The Recovery and Resilience Facility (RRF) will support Member States in absorbing the economic shock created by the COVID crisis and making their economies more resilient. In a new opinion published today, the European Court of Auditors (ECA) points to the importance of the national Recovery and Resilience Plans (RRPs) in making sure that the EU’s financial support is targeted at achieving the overall common EU objectives for cohesion, sustainability and digitalisation, and co-ordinated well with other forms of EU and national support.

In May 2020 the European Commission proposed the Next Generation EU (NGEU) as part of a wideranging package to reduce the socio-economic impact of the pandemic. Within the NGEU, the Recovery and Resilience Facility (RRF) will play the biggest role, with more than €600 billion to distribute in grants and loans. The RRF is designed to offer large-scale financial support for public investments and reforms in cohesion, sustainability and digitalisation. Recipient Member States will need to draft Recovery and Resilience Plans (RRPs) in line with the relevant country-specific recommendations adopted by the Commission in the European Semester.
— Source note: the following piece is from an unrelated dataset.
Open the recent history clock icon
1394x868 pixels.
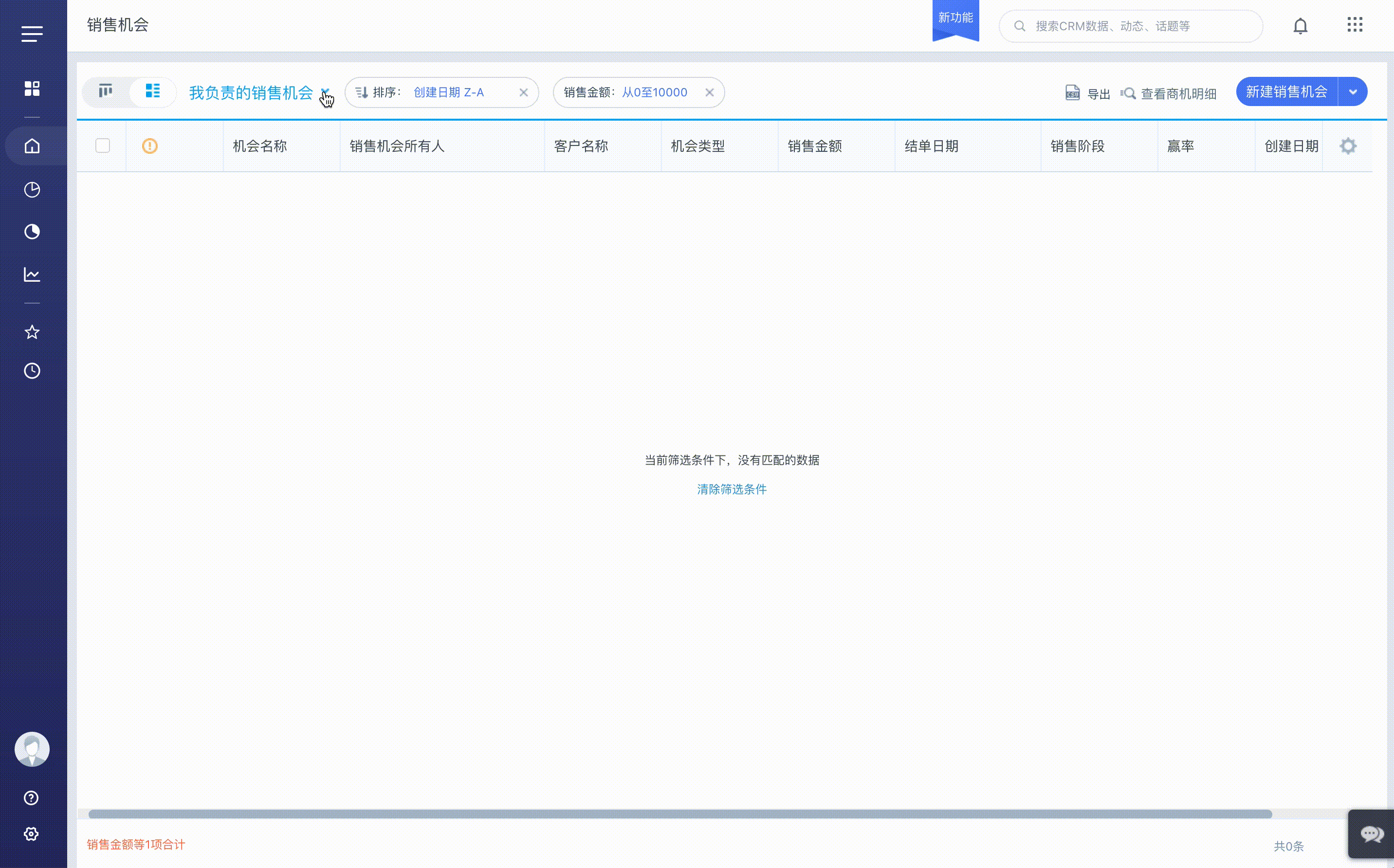click(32, 370)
“The RRF is essential in rapidly mobilising the necessary funds to foster recovery and increase the resilience of our national economies. Member States will have to do their part,setting their agendas for green and digital transitions, investments and reforms,” said Ivana Maletić, the ECA member responsible for the opinion. “This is an opportunity to demonstrate that the EU creates value for money. To do so, we must be very attentive that the money is actually allocated to measures that help achieve the EU’s ambitious objectives. In this way we will make the most of the RRF’s potential.”
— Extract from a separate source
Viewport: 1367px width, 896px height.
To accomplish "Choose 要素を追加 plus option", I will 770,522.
The RRF’s spending logic supports broad reform and investment programmes based on progress milestones, instead of reimbursing specific programme/project-related costs, as for EU structural funds. According to the auditors, the linkage of the RRF to EU objectives – such as socio-economic convergence, the Green Deal and digital transformation – could be strengthened through, for example, compulsory common indicators, thereby ensuring a direct connection between the milestones and targets set in individual RRPs and the related objectives. The auditors welcome the fact that the RRF builds on existing procedures, such as the Common Provisions Regulation (CPR) and the European Semester, fostering synergies and reducing administrative burdens at both the EU and national level. In addition, the envisaged dialogue with the Member States allows flexibility to face specific situations. However, the auditors note that preparing RRPs, Operational Programmes and National Reform Programmes (NRPs) at the same time may be challenging for Member States, and call for simplified procedures. They also highlight the need for appropriate guidance and coordination, to avoid overlapping with other sources of EU funding.
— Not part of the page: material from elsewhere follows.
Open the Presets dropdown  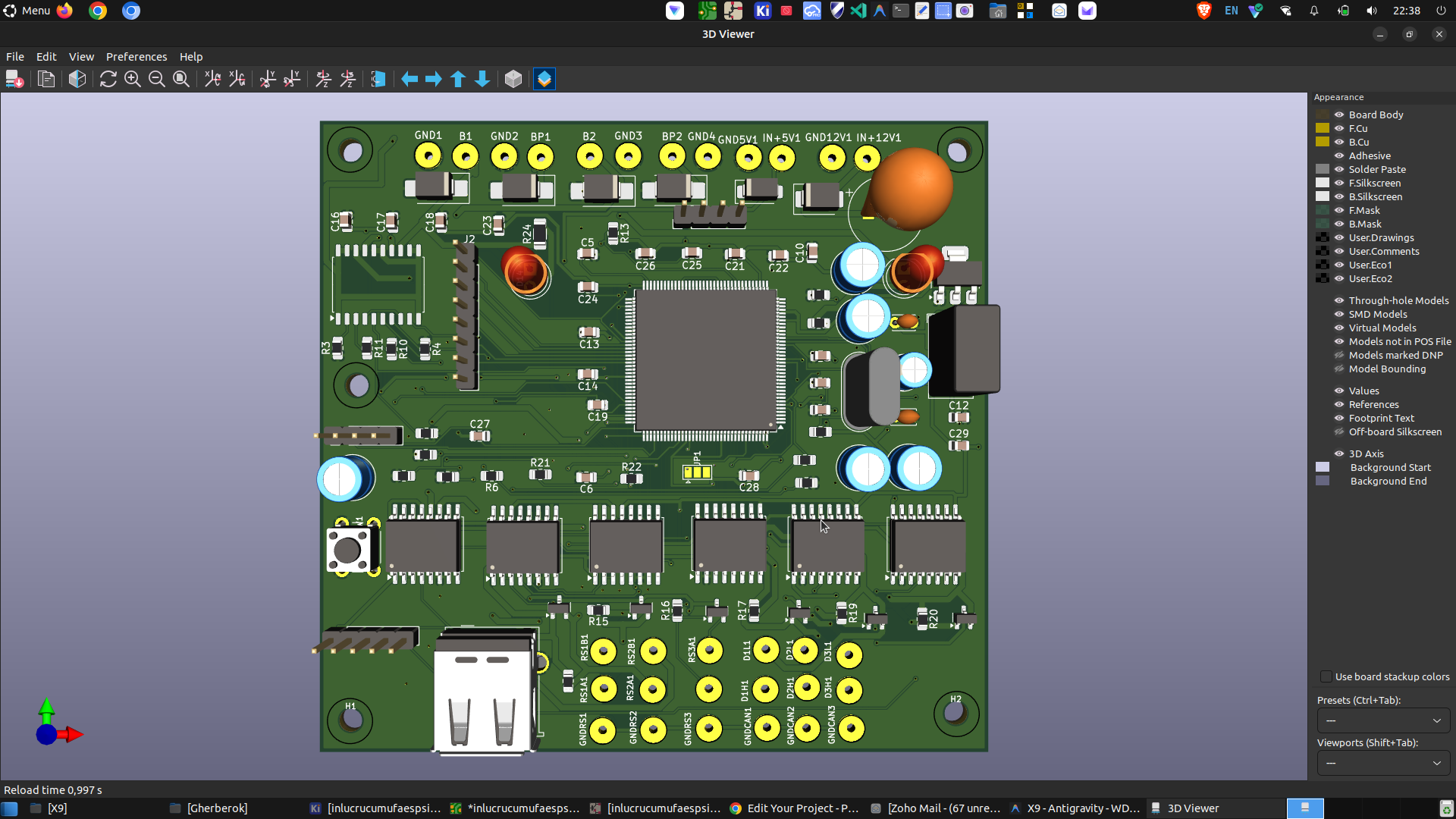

The adequacy of the financial amounts proposed to address the consequences of a crisis still unfolding is difficult to assess, according to the auditors. Even though the RRF was introduced as a response to the medium and long-term consequences of the pandemic, the proposed allocation of the financial contributions to Member States is to a large extent determined by the pre-COVID situation. As a result, four out the ten Member States receiving the highest RRF grant allocation are expected to suffer from a less substantial decline in GDP in 2020 than the EU average of about 7 %. Besides, the allocation mechanism only partly reflects the RRF’s objective to promote the Union’s economic, social and territorial cohesion by improving resilience and supporting recovery. More than two thirds of the RRF’s grants are in fact earmarked for the 14 Member States with a 2019 GDP per capita of at least 90 % of the EU’s average, and only about a quarter for the eight Member States with a 2019 GDP per capita below 75 % of the EU’s average.

Finally, the auditors stress that strong and effective measures against fraud and irregularities must be put in place by the Commission and Member States to ensure that the EU’s financial support is used for its intended purpose. Some weaknesses in the envisaged monitoring and reporting procedures were also noted. As per the RRF governance and audit arrangements, the auditors believe that the role of the European Parliament in the budgetary process should be explicitly defined, as well as the audit rights of the ECA, to ensure that the same principles of accountability and transparency are applied to the RRF as to the general EU budget.